■ **Bacaan**
---
Menurut Wakil Jaksa Agung, nilai aset
kripto yang begitu fluktuatif menimbulkan permasalahan tersendiri, contohnya
ketika dilakukan penyitaan terhadap aset kripto pada saat ini, tentu nilai pada
saat penyitaan akan berbeda dari waktu ke waktu. Aset kripto dapat mengalami
peningkatan atau penyusutan nilai yang signifikan akibat harga pasar yang tidak
dapat dikontrol.
Berdasarkan data Badan Pengawas Perdagangan Berjangka Komoditi
(BAPPEBTI), sepanjang tahun 2024 industri kripto mengalami
pertumbuhan signifikan dilihat dari jumlah investor kripto dan nilai transaksinya
yang mencapai Rp211 triliun. Di
sisi lain, mata uang kripto bisa digunakan sebagai alat kejahatan dengan modus
pencucian uang dan tindak pidana ekonomi lainnya.
“Permasalahan baru dalam
penanganan perkara aset kripto adalah saat penyitaan dan penanganan barang
bukti karena berkaitan dengan nilai aset kripto yang fluktuatif, sehingga
membutuhkan pendekatan yang komprehensif. Menanggulangi hal tersebut, Kejaksaan
telah menerbitkan Pedoman Jaksa Agung Nomor 7 tahun 2023 tentang Penanganan
Aset Kripto sebagai Barang Bukti dalam Perkara Pidana,” ujar Wakil Jaksa Agung
menambahkan.
---
■ **Data Tersedia**
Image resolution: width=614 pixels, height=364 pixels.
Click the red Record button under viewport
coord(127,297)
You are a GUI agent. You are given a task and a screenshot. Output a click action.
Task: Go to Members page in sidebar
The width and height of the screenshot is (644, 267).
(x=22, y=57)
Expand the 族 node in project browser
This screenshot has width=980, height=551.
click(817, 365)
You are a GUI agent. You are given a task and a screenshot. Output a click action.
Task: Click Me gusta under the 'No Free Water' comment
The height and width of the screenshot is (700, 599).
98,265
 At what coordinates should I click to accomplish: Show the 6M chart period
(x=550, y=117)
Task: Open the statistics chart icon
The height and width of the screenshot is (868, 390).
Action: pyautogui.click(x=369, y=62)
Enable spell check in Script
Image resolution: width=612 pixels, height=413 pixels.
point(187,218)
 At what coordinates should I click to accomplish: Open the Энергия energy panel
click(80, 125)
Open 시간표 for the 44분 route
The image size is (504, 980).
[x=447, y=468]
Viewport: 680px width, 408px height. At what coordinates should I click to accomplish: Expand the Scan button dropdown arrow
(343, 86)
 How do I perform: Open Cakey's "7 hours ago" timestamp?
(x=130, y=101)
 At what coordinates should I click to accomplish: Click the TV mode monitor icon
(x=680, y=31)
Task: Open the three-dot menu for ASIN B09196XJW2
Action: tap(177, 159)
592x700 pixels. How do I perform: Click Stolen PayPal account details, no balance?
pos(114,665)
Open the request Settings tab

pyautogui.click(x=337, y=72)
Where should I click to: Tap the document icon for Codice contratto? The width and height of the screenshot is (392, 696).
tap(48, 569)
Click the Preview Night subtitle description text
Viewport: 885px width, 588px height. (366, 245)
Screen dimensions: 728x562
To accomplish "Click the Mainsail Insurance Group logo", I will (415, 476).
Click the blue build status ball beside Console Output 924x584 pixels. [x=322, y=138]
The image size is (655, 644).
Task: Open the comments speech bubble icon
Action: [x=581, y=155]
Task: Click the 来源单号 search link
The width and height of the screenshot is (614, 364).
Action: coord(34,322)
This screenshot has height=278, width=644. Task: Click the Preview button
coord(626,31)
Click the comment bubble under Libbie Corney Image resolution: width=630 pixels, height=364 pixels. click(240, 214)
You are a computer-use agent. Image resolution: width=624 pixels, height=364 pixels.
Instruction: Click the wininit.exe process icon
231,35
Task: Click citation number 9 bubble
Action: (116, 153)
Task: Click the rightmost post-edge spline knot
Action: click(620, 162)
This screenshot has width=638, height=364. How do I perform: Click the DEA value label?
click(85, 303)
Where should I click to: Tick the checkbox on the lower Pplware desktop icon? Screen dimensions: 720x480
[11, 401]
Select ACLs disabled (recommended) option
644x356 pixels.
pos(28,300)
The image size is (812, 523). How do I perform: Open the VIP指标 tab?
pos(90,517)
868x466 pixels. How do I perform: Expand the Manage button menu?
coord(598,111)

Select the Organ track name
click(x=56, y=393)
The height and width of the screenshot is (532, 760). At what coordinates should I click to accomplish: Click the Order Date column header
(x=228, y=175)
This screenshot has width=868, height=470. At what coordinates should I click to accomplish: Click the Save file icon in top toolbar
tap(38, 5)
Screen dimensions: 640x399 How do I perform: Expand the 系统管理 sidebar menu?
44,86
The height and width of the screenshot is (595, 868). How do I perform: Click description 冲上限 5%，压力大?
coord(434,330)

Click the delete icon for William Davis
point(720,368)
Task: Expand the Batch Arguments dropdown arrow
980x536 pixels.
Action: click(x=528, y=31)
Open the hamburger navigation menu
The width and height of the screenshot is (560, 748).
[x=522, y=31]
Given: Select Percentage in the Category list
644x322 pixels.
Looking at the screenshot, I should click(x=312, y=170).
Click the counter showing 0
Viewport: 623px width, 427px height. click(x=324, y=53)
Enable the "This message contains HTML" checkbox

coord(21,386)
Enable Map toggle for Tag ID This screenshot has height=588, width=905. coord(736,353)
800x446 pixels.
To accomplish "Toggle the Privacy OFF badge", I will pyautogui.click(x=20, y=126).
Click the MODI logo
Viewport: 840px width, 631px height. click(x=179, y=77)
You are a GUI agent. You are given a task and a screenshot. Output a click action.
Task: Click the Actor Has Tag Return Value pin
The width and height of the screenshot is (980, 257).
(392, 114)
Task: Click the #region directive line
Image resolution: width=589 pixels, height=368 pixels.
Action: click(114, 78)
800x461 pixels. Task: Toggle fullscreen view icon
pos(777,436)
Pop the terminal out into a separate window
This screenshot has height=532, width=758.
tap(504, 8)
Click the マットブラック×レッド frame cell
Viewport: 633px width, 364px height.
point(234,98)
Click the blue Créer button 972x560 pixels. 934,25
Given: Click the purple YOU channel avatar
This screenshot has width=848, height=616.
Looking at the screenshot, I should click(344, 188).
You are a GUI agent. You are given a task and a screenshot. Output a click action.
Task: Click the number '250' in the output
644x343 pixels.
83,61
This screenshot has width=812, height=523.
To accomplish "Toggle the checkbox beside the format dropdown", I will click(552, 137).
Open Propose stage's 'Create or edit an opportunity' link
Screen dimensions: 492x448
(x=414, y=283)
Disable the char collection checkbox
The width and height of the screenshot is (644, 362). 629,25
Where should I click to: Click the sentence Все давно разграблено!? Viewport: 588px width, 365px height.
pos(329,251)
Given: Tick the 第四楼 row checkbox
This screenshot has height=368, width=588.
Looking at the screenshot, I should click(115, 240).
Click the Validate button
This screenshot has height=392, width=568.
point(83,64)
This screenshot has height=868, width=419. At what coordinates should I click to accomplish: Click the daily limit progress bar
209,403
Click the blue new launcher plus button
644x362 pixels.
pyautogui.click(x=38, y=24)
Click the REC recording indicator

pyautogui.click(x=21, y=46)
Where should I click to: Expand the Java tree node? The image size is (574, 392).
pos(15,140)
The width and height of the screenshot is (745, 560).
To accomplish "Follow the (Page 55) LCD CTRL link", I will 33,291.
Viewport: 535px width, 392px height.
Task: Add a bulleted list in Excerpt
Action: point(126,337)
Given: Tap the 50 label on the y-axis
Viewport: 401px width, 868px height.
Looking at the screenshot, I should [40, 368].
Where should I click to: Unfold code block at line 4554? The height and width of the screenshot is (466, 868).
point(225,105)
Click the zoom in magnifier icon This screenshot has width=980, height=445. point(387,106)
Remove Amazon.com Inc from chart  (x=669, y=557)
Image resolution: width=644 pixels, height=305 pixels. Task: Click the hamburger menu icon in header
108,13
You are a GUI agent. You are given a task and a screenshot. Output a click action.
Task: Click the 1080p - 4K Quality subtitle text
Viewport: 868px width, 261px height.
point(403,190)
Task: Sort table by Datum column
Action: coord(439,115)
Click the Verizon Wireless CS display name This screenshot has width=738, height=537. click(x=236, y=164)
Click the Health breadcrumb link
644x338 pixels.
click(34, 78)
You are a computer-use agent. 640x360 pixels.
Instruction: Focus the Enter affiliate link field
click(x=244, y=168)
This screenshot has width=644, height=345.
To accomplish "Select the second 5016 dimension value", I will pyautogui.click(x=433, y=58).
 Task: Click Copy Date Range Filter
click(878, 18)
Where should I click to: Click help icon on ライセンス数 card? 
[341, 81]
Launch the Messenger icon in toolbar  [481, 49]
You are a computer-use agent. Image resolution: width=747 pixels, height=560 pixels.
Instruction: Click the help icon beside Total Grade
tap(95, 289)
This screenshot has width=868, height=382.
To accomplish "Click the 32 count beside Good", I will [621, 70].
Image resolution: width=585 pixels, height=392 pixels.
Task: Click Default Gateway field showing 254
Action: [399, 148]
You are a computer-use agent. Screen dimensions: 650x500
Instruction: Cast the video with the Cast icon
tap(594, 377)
---
■ **Daftar Tugas**
1. Ubah paragraf dalam bacaan yang diawali kata "Berdasarkan data Badan Pengawas" menjadi daftar berbutir yang lebih ringkas tanpa menghilangkan fakta utamanya.
2. Tolong cetak tanpa perubahan bagian bacaan yang dibuka dengan kata-kata "Berdasarkan data Badan" dan ditutup dengan "pidana ekonomi lainnya.".

■ **Kunci Jawaban**
1.
- Menurut data BAPPEBTI, industri kripto tumbuh signifikan sepanjang tahun 2024.
- Pertumbuhan itu terlihat dari jumlah investor kripto dan nilai transaksinya, yang mencapai Rp211 triliun.
- Mata uang kripto juga bisa digunakan sebagai alat kejahatan, misalnya untuk pencucian uang dan tindak pidana ekonomi lainnya.

2.
Berdasarkan data Badan Pengawas Perdagangan Berjangka Komoditi
(BAPPEBTI), sepanjang tahun 2024 industri kripto mengalami
pertumbuhan signifikan dilihat dari jumlah investor kripto dan nilai transaksinya
yang mencapai Rp211 triliun. Di
sisi lain, mata uang kripto bisa digunakan sebagai alat kejahatan dengan modus
pencucian uang dan tindak pidana ekonomi lainnya.